Fans of Keane who aren’t necessarily thrilled with hearing hip-hop influences find their way into the band’s music should still be pleased with the results. The collaboration has a natural and understated feel, in spite of the perils of any group of musicians opening up the creative process to someone they’ve never worked with before. The pop battlefield is strewn with the bloated corpses of awkwardly shoe-horned guest appearances and ill-advised bull sessions between artists cut of disparate and similar cloth alike. But when something happens organically, why not take the plunge? This is where Keane found themselves when heading into that brief initial foray with K’Naan, one which also produced Night Train‘s “Looking Back.”

“It was sort of weirdly easy,” says Hughes of the first-time collaboration. “We just seemed to hit it off really well. [K’Naan] just kind of showed up in the studio, and Tim had sent him a couple of songs that were sort of half-finished, and he had some ideas. It was amazingly simple, really. I’m sure there have been collaborations in the past that felt awkward, but it felt really good. I think we were lucky. He’s a very musical guy, and I guess a lot of music is instinctive, and I guess he had similar instincts to ours.”

Whether by design or happenstance, the songs with K’Naan don’t veer too far from familiar Keane territory, with sweeping choruses guaranteed to lead to untold embarrassed looks at red lights when the listener is discovered singing along to the car stereo at top volume. Fortunately, K’naan fit into the mix perfectly, with his rhymes not remotely incongruous with what Keane already does so well.

“Because Tim had already written the verses and choruses that Tom was going to sing, we knew that those bits would come across as Keane in the same way they normally do,” Hughes says. “The style of ‘Stop for a Minute,’ for example, is definitely different. But I think having that power in Tom’s voice, it’s a pretty classic Tim sort of songwriting thing, and it just seems recognizable. It’s sort of like the Pet Shop Boys; as soon as you hear Neil Tennant, you know it’s the Pet Shops Boys regardless of whatever the style is.”

The aforementioned “Looking Back” doesn’t just arrive with Keane’s familiar grandly theatrical gestures; it was also, at least subconsciously, inspired by “Gonna Fly Now,” the theme from Sylvester Stallone’s Rocky.

“Tim had convinced himself that he’d written that riff,” recalls Hughes. “He’d programmed it and thought, ‘God, I’ve come up with this amazing riff.’ And he played it for some friend, and they said, ‘Wow, that’s a really good idea. I’m surprised no one’s used the Rocky theme before,’ and he was like, ‘Shit! That’s what it is!’ Honestly, when he told me that, I couldn’t control my laughter. It just sort of slipped into his head.”

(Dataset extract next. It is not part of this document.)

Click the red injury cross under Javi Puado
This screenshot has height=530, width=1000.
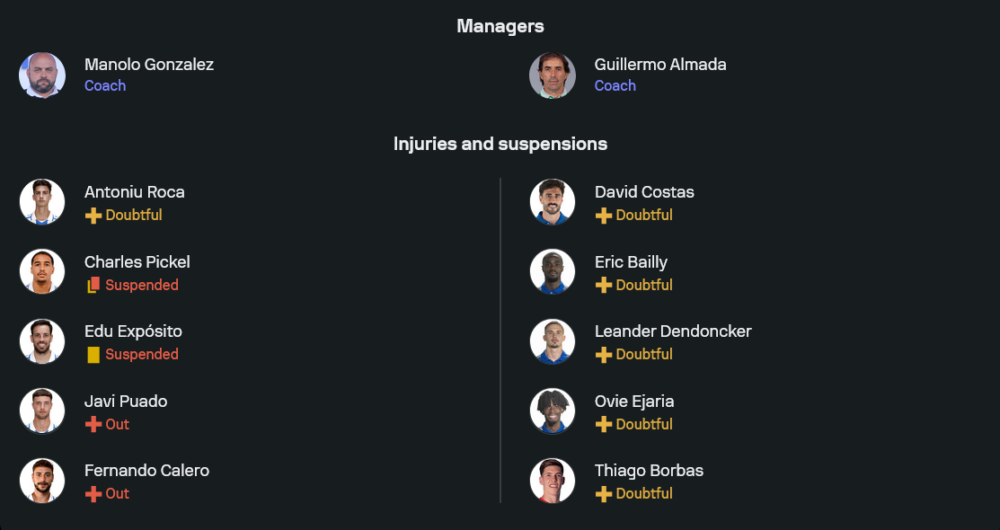coord(93,424)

Keane will hit the road in support of Night Train in June, with U.S. dates kicking off on July 20 in Oakland, California. Playing live is something Hughes says the band looks most forward to.

“It’s a reasonable trip around the States; not just the coasts, but a few places in the middle as well, which is great,” he says. “Obviously, it’s such a huge country. It’s one of the most fun things you get to do in a band, is get on a bus and drive around the states. We grew up in the UK, in a little town in the countryside, and it genuinely is one of the things you dream about doing.”

Hughes says the band is hoping to work with K’Naan on select tour dates, both by having him perform with his own band as a support act and on the songs they’ve done together. And when it’s just Keane on their own, they’ll do what they’ve always done so well: Create a very big sound.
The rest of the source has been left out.